─── Предложенный отрывок ───

Это один из самых больших страхов девочки-подростка – страх, что ее отвергнут друзья, особенно когда члены семьи ошеломлены утратой и не могут уделить ей время. В ходе отделения от семей у подростков появляется много общего с сиротами: чувство отчуждения и изоляции, низкая самооценка, неустойчивые домашние условия и боязнь быть отвергнутым. Девочки без матерей нередко стыдятся того, что у них нет одного из родителей, ведь многие считают это важным. Девочка-подросток, которая думает, что из-за смерти матери она будет отличаться от других и станет изгоем, постарается избегать разговоров об утрате или скрыть свой гнев, чувство вины и растерянности, депрессию и тревогу от друзей. У нее сформируется стоический и безэмоциональный стиль адаптации. Отчасти подростки ведут себя так, чтобы соответствовать «допустимому» поведению в группе, но таким образом они могут и защищаться от серьезных чувств тревоги и горя. Девочка, которая всегда выглядит спокойной, рискует столкнуться с неразрешенным ощущением горя в будущем. Современные исследователи знают, что это, в свою очередь, может привести к депрессии, заболеваниям, а также наркотической и алкогольной зависимости.
В то же время, отталкивая эмоции горя, девочка может излучать огромную энергию, стараясь выглядеть нормально на людях. Она словно говорит: «Посмотрите, я капитан футбольной команды, староста класса, лучшая ученица, и у меня главная роль в школьном спектакле. Со мной все в порядке!» Ее самоопределение начинает формироваться еще при жизни матери и меняется лишь после ее смерти, которую нельзя отменить. Позволить личности развиваться по новому маршруту – значит осознать себя подростком без матери; вряд ли девочка выбрала бы такое самоопределение, и уж точно она не захочет его афишировать. Теперь она пытается сформировать новую личность, которая будет существовать независимо от прошлого.

─── Исходные записи ───

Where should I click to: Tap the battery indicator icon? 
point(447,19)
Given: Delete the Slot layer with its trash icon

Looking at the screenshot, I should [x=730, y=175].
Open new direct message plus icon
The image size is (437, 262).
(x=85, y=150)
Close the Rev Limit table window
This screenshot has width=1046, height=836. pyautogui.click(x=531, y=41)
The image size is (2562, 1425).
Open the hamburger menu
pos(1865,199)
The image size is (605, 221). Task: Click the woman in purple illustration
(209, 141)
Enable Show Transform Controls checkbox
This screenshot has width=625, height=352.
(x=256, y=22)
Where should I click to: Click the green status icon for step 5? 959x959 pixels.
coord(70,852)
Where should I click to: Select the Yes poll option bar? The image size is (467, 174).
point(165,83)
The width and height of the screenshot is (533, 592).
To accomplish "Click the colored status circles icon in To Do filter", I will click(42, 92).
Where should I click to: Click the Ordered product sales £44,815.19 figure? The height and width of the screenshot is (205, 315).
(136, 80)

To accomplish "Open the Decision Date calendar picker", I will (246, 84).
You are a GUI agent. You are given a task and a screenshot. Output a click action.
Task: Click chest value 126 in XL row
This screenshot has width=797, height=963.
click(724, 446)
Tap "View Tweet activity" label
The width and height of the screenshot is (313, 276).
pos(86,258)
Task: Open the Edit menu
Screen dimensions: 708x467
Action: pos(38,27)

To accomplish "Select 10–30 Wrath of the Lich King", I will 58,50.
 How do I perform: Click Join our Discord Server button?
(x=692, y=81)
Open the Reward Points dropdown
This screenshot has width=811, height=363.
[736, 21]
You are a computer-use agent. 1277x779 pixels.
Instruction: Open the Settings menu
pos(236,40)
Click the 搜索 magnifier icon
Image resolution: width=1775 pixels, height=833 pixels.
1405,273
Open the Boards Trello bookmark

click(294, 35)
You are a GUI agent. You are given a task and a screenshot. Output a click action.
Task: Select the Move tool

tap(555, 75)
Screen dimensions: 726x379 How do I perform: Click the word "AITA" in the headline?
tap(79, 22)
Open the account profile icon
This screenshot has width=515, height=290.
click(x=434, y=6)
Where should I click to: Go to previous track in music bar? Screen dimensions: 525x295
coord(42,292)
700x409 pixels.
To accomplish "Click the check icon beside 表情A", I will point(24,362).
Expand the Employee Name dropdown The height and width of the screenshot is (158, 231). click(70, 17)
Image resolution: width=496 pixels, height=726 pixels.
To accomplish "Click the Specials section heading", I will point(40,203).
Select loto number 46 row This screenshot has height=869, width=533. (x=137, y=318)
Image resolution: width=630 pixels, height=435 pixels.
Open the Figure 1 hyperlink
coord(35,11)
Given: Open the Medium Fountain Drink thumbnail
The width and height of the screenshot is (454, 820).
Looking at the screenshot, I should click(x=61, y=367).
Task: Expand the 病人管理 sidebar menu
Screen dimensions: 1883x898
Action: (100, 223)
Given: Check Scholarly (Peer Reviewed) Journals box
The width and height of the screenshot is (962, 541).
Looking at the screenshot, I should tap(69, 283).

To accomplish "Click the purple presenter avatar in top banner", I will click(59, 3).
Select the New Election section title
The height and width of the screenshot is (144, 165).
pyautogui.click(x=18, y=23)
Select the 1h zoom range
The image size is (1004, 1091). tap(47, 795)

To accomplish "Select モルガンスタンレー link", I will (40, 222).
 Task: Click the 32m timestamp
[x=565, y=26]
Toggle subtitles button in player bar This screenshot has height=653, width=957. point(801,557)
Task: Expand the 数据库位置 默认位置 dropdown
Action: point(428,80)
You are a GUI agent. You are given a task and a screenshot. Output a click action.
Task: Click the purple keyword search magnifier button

───

▶ _Описание задания_: Допишите следующую часть текста о девочках-подростках, переживших смерть матери.

▶ _Ответ к заданию_:
В попытке переделать себя девочка старается выглядеть взрослой и самодостаточной. Неудивительно, что женщины без матерей, страдающие расстройствами пищевого поведения, алкогольной или наркотической зависимостью, утверждают, что их проблемы начались в подростковые годы. Подростковый период – время переживаний и поисков, но девушка без матери, желающая контролировать свое тело или окружающий мир, может начать вредить себе. 25-летняя Джулиет начала курить и пить, когда ее маме диагностировали рак. Как только здоровье матери ухудшалось, она стала вести себя еще хуже. «Накануне первой химиотерапии меня поймали на краже в магазине, – вспоминает Джулиет. – Я украла дешевый лак для ногтей, и меня отвезли в полицию. Затем у мамы началась ремиссия, но перед операцией по удалению щитовидной железы я напилась на вечеринке, меня вырвало на посторонних людей, и я почти ввязалась в драку. Я много пила и употребляла марихуану, когда мама умерла. Все становилось хуже до тех пор, пока мне не исполнилось 23 года и я не взяла себя в руки». Когда перемены происходят вокруг и внутри, девочка без матери пытается утешить себя мнимым самоконтролем.